Poster Session B   |   7:00am Expo - Hall A & C   |   Poster ID #110

Implementing a Tobacco-Free Policy at a Substance Use Treatment Center: Challenges and Successes

Academic Research
Prevention, Early Detection, Implementation, and Dissemination
FDA Status:
Not Applicable
CPRIT Grant:
Cancer Site(s):
Anastasia Rogova
The University of Texas M.D. Anderson Cancer Center
Isabel Martinez Leal
The University of Texas M.D. Anderson Cancer Center
Maggie Britton
The University of Texas M.D. Anderson Cancer Center
Tzuan A Chen
University of Houston
Bryce Kyburz
Integral Care
Teresa Williams
Integral Care
Kathleen Casey
Integral Care
Kimberley Skeene
Integral Care
Lorraine Reitzel
The University of Texas M.D. Anderson Cancer Center


Tobacco use remains the leading preventable cause of death in the U.S.; however, the devastating effects of tobacco do not equally impact all population groups. The proportion of people who use tobacco is dramatically elevated among people with substance use disorders (SUDs), who are also disproportionately affected by tobacco-related diseases. Despite this well-documented health disparity, many substance use treatment centers (SUTCs) fail to maintain comprehensive tobacco-free workplace (TFW) policies and provide evidence-based tobacco cessation treatment. Here we describe the implementation of a comprehensive TFW program at an SUTC in Texas that serves socioeconomically disadvantaged and medically underserved populations. This program, which is a part of the Taking Texas Tobacco Free (TTTF) project, includes a comprehensive TFW policy implementation, education and specialized training for staff, and provision of resources, including free nicotine replacement therapy (NRT), signage, and dissemination materials. The goal of the current work was to identify barriers and facilitators to successful integration of tobacco control and cessation services into an SUTC.


This study is based on an ethnographic approach and uses a case study design. Data were collected via interviews with staff (n=6) and clients at the SUTC (n=16) and site visits (n=8) between October 2021-August 2022. Audio-recordings of interviews were transcribed verbatim by a professional transcription service and analyzed using thematic analysis. To facilitate the analysis, the identified themes were applied to the concepts and categories of the extended Normalization Process Theory (eNPT) designed to inform the implementation of innovations in healthcare practice. 

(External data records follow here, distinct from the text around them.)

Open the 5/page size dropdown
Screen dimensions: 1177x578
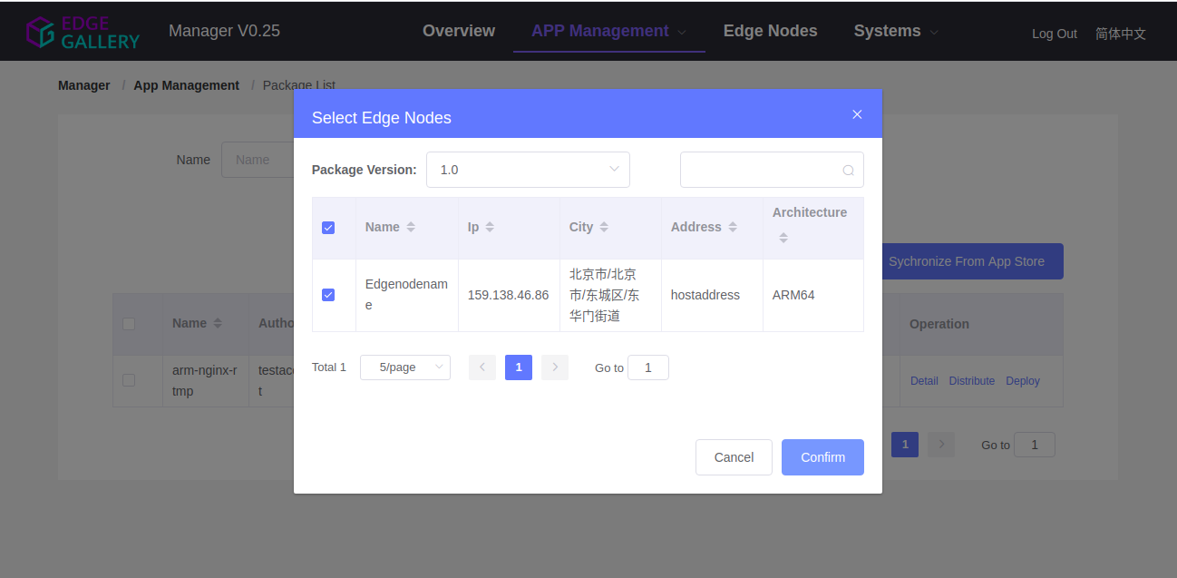(405, 367)
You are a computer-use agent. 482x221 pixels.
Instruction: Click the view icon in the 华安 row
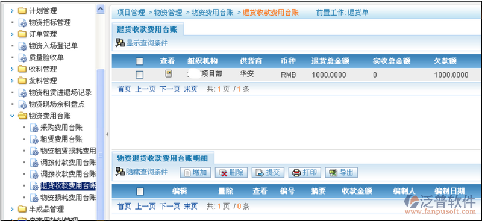(x=169, y=74)
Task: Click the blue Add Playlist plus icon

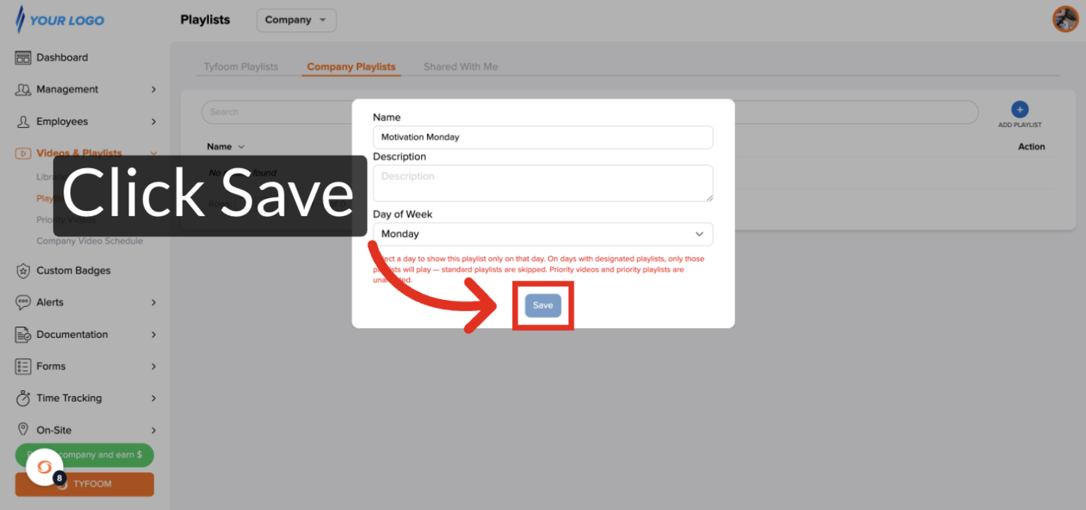Action: [x=1019, y=110]
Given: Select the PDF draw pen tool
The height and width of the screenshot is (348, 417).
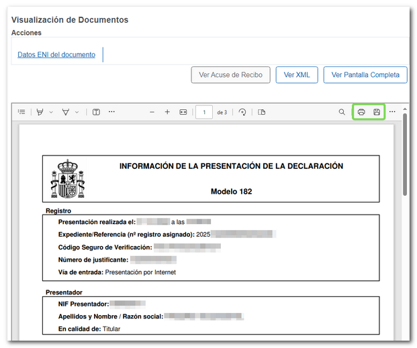Looking at the screenshot, I should [66, 112].
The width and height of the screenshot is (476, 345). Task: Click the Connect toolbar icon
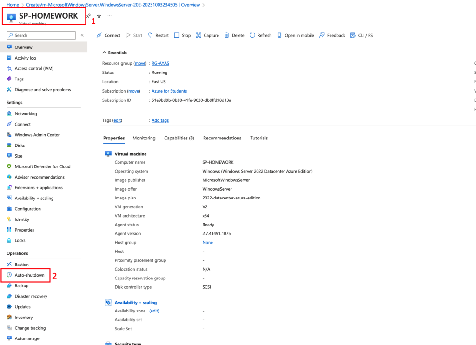click(99, 35)
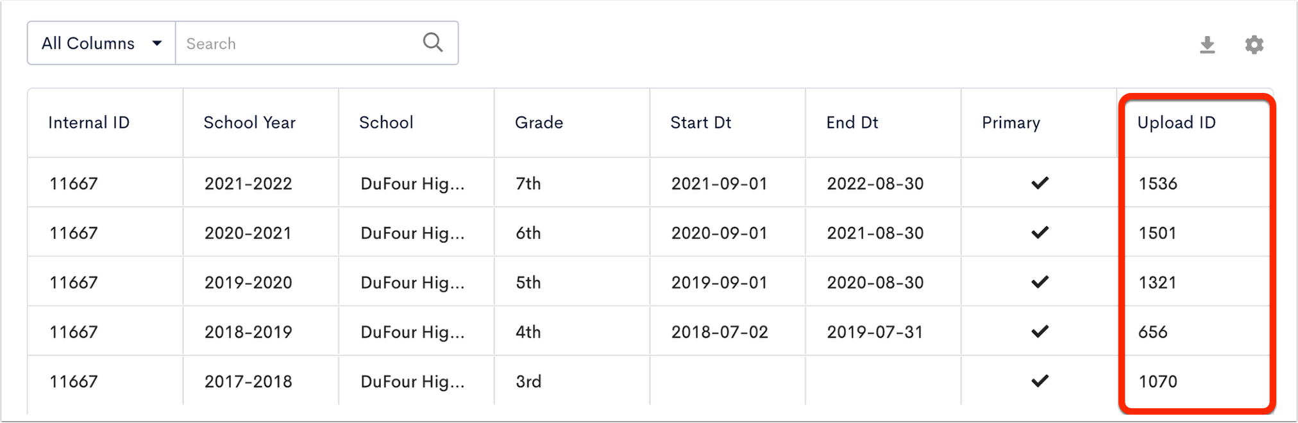
Task: Toggle Primary checkmark for 2019-2020 row
Action: click(x=1040, y=282)
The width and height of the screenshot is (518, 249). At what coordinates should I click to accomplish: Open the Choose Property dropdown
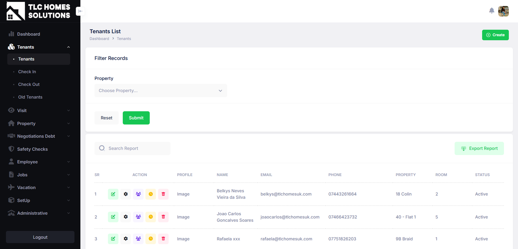tap(161, 91)
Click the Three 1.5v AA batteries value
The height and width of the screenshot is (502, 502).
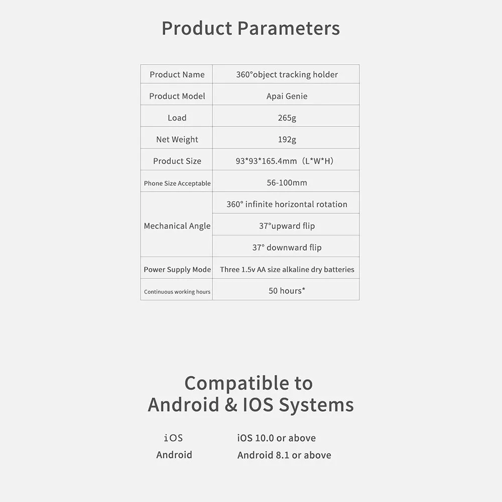coord(287,270)
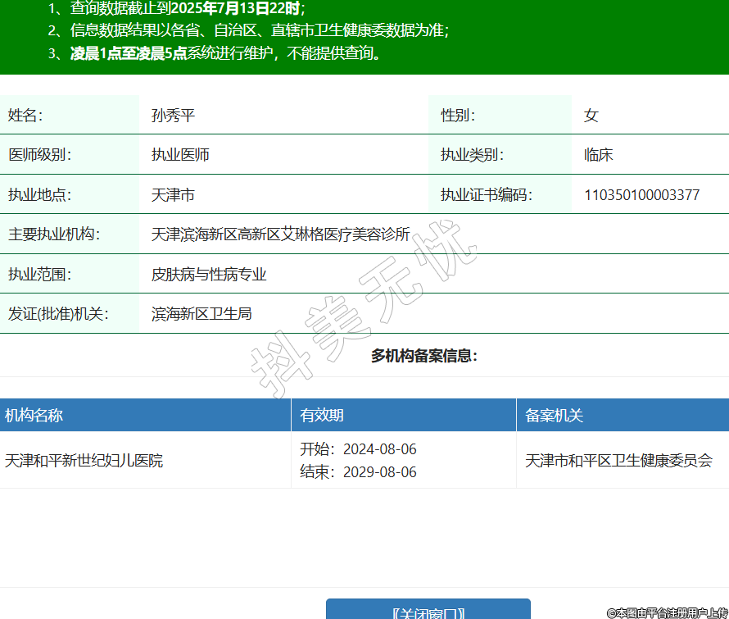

The main findings are summarized below following the eNPT categories:

Potential: Most staff shared a clear understanding of the purpose of the intervention and its potential benefits, evaluated the program as important, and reported commitment to support and motivate clients to quit tobacco use.

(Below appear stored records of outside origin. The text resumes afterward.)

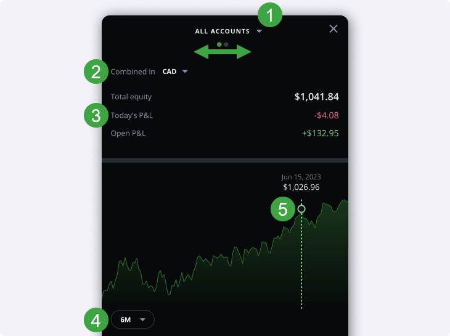Click green annotation badge number 4

(96, 320)
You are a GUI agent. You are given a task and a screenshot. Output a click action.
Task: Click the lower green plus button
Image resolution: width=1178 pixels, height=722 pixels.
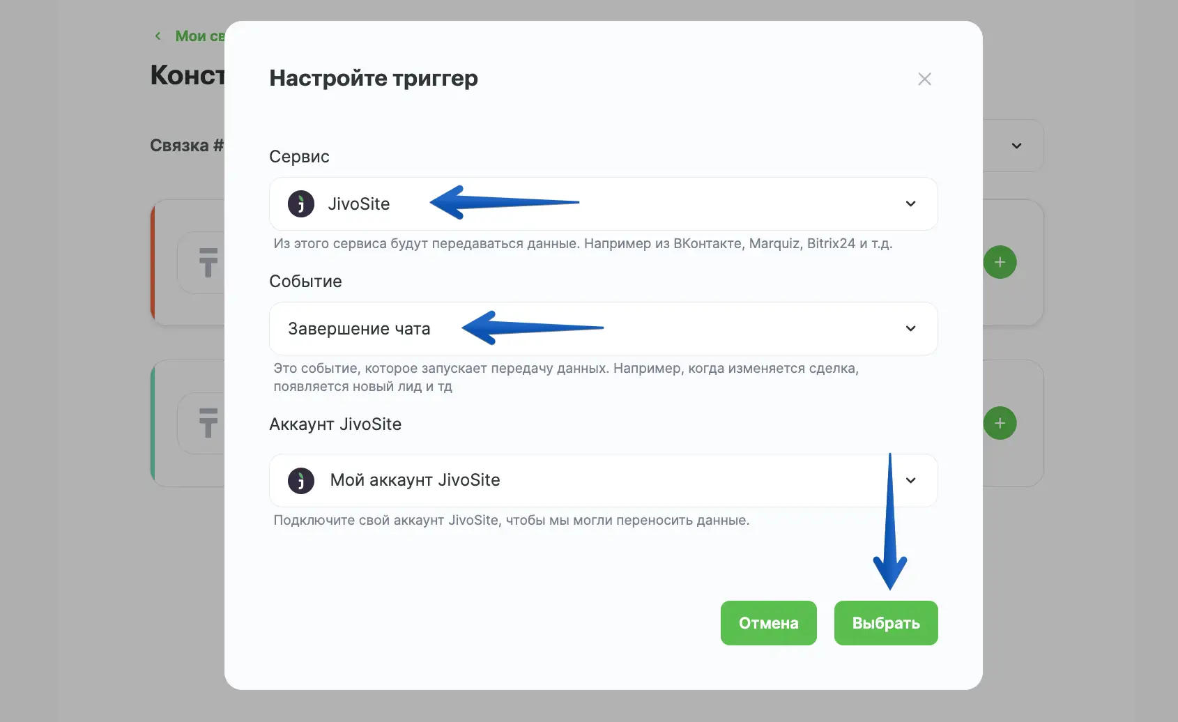[x=1000, y=424]
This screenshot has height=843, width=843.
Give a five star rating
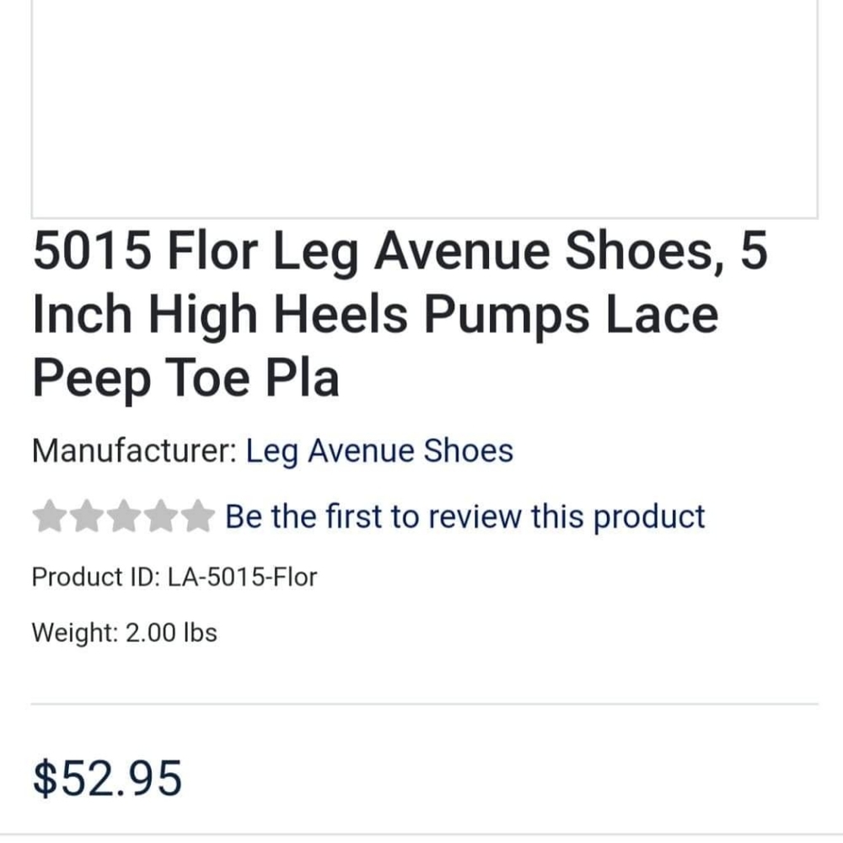click(197, 517)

Capacity: Widespread tobacco use among clients and within their immediate environment presented a significant challenge, contributing to increased difficulties in quitting tobacco for clients and to attitudes among staff that tobacco cessation remained a low-priority problem due to a perceived lack of interest and inability to quit among their clients. Provision of tobacco trainings to staff and access to material resources, including free NRT products, contributed to changing these attitudes and increasing capacity to implement the program.

Capability: Implementation was facilitated by support provided by the TTTF program and the introduction of the local SUTC champion who served as the main point of contact for all aspects of the implementation process. New elements of the program were integrated into the existing routine workflow and were reported not to be disruptive or time consuming.

Contribution: Implementation of a comprehensive TFW program led to a gradual change of attitudes towards the importance of tobacco cessation and resulted in a better understanding of the needs of their clients and improved ability and readiness of SUTC staff to provide evidence-based tobacco cessation treatment. 


SUTCs can integrate tobacco cessation practices in their daily operations, despite facing multiple challenges due to complex behavioral health and socioeconomic needs of their clients. SUTCs need extensive support, including but not limited to material resources, informational support, assistance in preparing and maintaining local policies and regulations, and training provision to staff. With proper support, SUTCs can provide much need tobacco cessation care to their clients who are disproportionately affected by tobacco-related health conditions and systemic health inequities.